[Source data Boundary: Start]

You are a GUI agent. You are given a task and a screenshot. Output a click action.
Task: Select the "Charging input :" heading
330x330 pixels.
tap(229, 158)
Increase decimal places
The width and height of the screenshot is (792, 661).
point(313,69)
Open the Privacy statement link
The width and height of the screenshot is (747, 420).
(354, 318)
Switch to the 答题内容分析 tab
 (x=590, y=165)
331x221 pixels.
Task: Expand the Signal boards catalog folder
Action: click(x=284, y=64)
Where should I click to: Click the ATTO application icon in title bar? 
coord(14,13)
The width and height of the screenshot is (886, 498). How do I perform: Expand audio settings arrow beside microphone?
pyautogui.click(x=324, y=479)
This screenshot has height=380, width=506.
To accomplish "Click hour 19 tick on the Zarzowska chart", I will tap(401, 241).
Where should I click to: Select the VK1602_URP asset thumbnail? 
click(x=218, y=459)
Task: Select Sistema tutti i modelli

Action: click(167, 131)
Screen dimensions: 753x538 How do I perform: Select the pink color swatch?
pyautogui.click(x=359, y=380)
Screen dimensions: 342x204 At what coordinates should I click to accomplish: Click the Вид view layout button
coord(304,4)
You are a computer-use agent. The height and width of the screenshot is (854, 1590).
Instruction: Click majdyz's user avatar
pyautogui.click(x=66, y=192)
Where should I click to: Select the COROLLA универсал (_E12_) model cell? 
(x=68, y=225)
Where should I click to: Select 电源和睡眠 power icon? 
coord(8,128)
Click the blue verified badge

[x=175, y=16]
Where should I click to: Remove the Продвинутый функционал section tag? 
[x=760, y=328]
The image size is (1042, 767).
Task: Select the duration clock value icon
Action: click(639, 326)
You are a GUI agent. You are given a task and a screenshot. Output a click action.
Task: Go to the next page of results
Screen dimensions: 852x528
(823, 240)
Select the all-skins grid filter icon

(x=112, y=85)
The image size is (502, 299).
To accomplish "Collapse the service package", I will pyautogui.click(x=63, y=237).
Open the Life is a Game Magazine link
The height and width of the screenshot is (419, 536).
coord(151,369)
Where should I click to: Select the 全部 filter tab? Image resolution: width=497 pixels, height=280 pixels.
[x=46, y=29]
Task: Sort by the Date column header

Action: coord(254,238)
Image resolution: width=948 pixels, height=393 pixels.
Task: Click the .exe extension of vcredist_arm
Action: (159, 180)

[Source data Boundary: End]

What needs to be done: Once more, write out all the data exactly.

Answer:
You are a GUI agent. You are given a task and a screenshot. Output a click action.
Task: Select the "Charging input :" heading
330x330 pixels.
tap(229, 158)
Increase decimal places
The width and height of the screenshot is (792, 661).
point(313,69)
Open the Privacy statement link
The width and height of the screenshot is (747, 420).
(354, 318)
Switch to the 答题内容分析 tab
 (x=590, y=165)
331x221 pixels.
Task: Expand the Signal boards catalog folder
Action: click(x=284, y=64)
Where should I click to: Click the ATTO application icon in title bar? 
coord(14,13)
The width and height of the screenshot is (886, 498). How do I perform: Expand audio settings arrow beside microphone?
pyautogui.click(x=324, y=479)
This screenshot has height=380, width=506.
To accomplish "Click hour 19 tick on the Zarzowska chart", I will tap(401, 241).
Where should I click to: Select the VK1602_URP asset thumbnail? 
click(x=218, y=459)
Task: Select Sistema tutti i modelli

Action: click(167, 131)
Screen dimensions: 753x538 How do I perform: Select the pink color swatch?
pyautogui.click(x=359, y=380)
Screen dimensions: 342x204 At what coordinates should I click to accomplish: Click the Вид view layout button
coord(304,4)
You are a computer-use agent. The height and width of the screenshot is (854, 1590).
Instruction: Click majdyz's user avatar
pyautogui.click(x=66, y=192)
Where should I click to: Select the COROLLA универсал (_E12_) model cell? 
(x=68, y=225)
Where should I click to: Select 电源和睡眠 power icon? 
coord(8,128)
Click the blue verified badge

[x=175, y=16]
Where should I click to: Remove the Продвинутый функционал section tag? 
[x=760, y=328]
The image size is (1042, 767).
Task: Select the duration clock value icon
Action: click(639, 326)
You are a GUI agent. You are given a task and a screenshot. Output a click action.
Task: Go to the next page of results
Screen dimensions: 852x528
(823, 240)
Select the all-skins grid filter icon

(x=112, y=85)
The image size is (502, 299).
To accomplish "Collapse the service package", I will pyautogui.click(x=63, y=237).
Open the Life is a Game Magazine link
The height and width of the screenshot is (419, 536).
coord(151,369)
Where should I click to: Select the 全部 filter tab? Image resolution: width=497 pixels, height=280 pixels.
[x=46, y=29]
Task: Sort by the Date column header

Action: coord(254,238)
Image resolution: width=948 pixels, height=393 pixels.
Task: Click the .exe extension of vcredist_arm
Action: (159, 180)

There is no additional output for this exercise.